The position requires 5-8 years of expertise in deep learning with a focus on innovative solutions for intelligent mobility. You’ll work in a supportive environment on cutting-edge technologies aimed at pioneering advancements in autonomous driving.
Competitive compensation, snacks, and benefits are offered.
XPENG is a leading smart technology company at the forefront of innovation, integrating advanced AI and autonomous driving technologies into its vehicles, including electric vehicles (EVs), electric vertical take-off and landing (eVTOL) aircraft, and robotics. With a strong focus on intelligent mobility, XPENG is dedicated to reshaping the future of transportation through cutting‑edge R&D in AI, machine learning, and smart connectivity.
We are building the next generation of L4 autonomous vehicles. Moving beyond traditional modular stacks, we are developing large‑scale Vision‑Language‑Action (VLA) models and World Models to handle the infinite long‑tail scenarios of global driving. As a Senior Staff Machine Learning Engineer, you will architect the transition from behavior cloning to intelligent, zero‑shot decision‑making in diverse global markets.

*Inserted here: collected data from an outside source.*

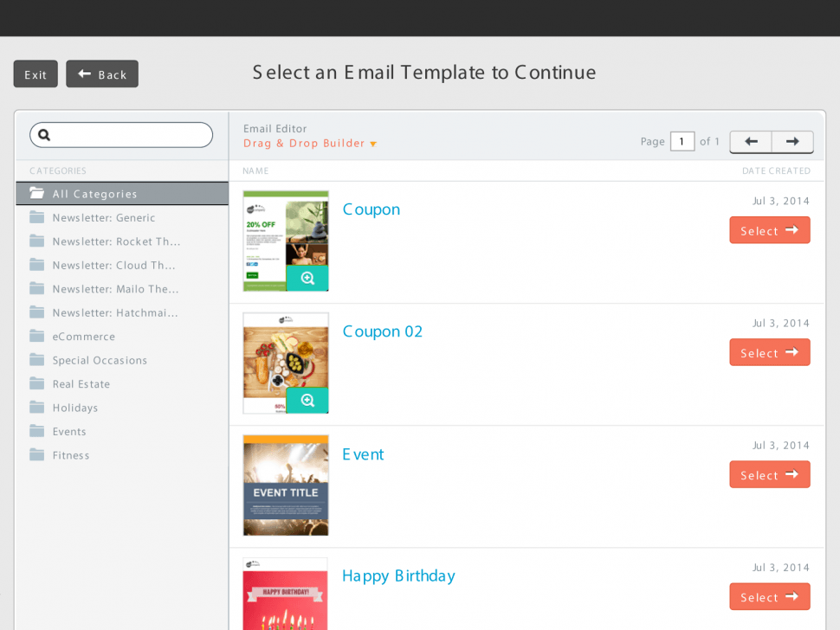Click the page number input field
This screenshot has height=630, width=840.
[x=682, y=142]
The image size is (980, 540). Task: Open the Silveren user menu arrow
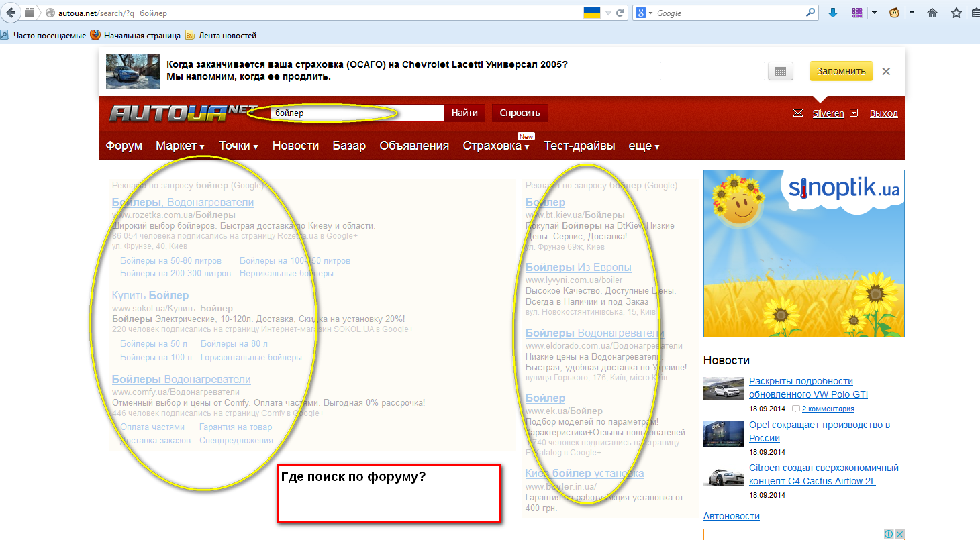click(x=854, y=113)
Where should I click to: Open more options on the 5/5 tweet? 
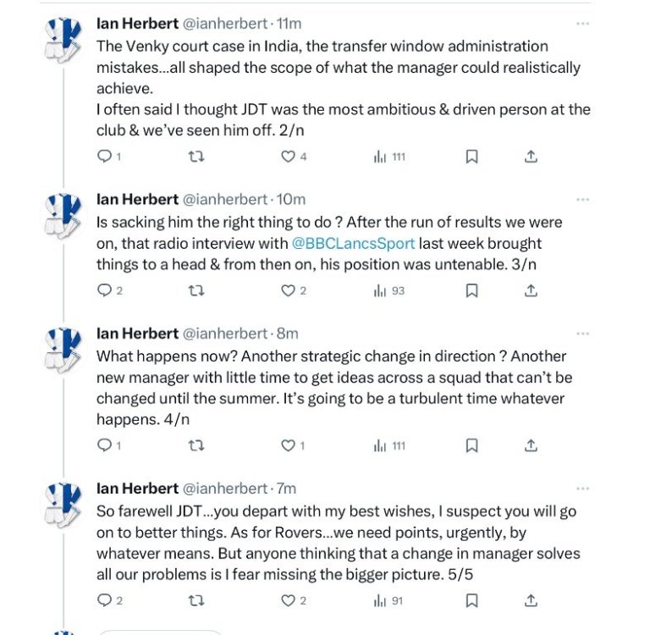(x=581, y=489)
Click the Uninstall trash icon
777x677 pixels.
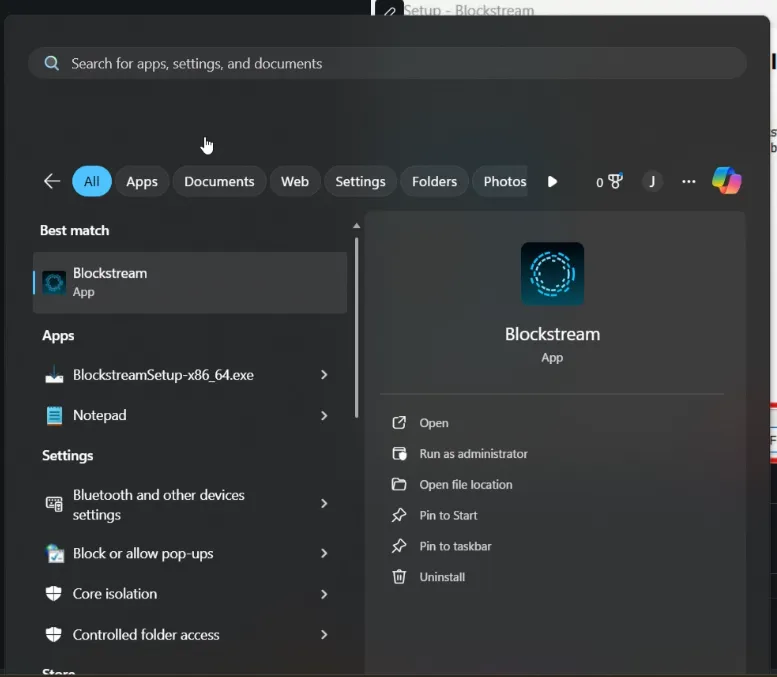click(399, 577)
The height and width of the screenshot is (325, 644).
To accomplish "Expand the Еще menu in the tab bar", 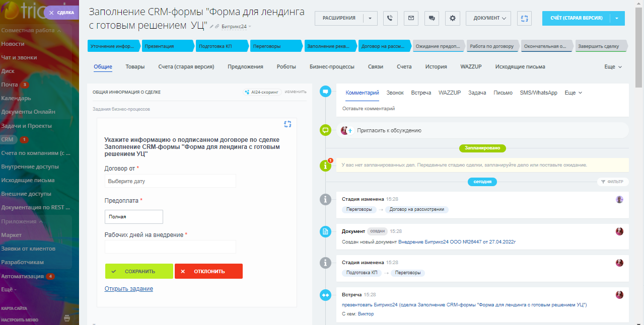I will pos(613,67).
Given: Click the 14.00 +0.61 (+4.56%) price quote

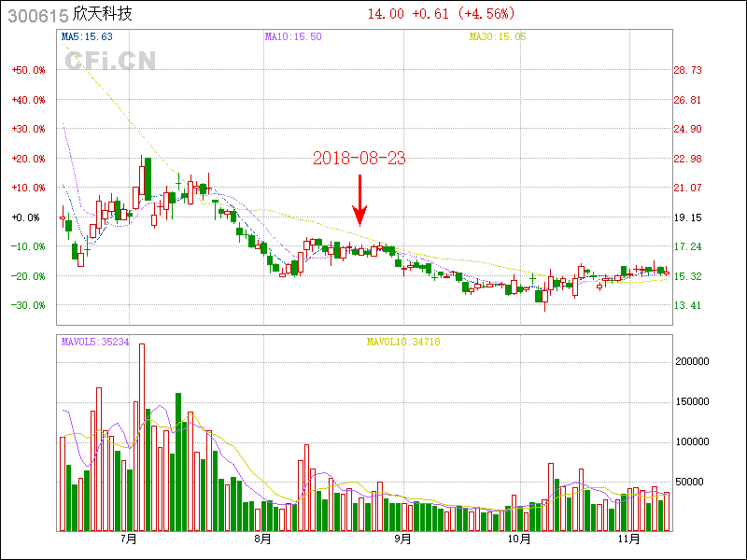Looking at the screenshot, I should (441, 14).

The base salary range for this full‑time position is $244,140-$413,160, in addition to bonus, equity and benefits. Our salary ranges are determined by role, level, and location. The range displayed on each job posting reflects the minimum and maximum target for new hire salaries for the position across all US locations. Within the range, individual pay is determined by work location and additional factors, including job-related skills, experience, and relevant education or training.
We are an Equal Opportunity Employer. It is our policy to provide equal employment opportunities to all qualified persons without regard to race, age, color, sex, sexual orientation, religion, national origin, disability, veteran status or marital status or any other prescribed category set forth in federal or state regulations.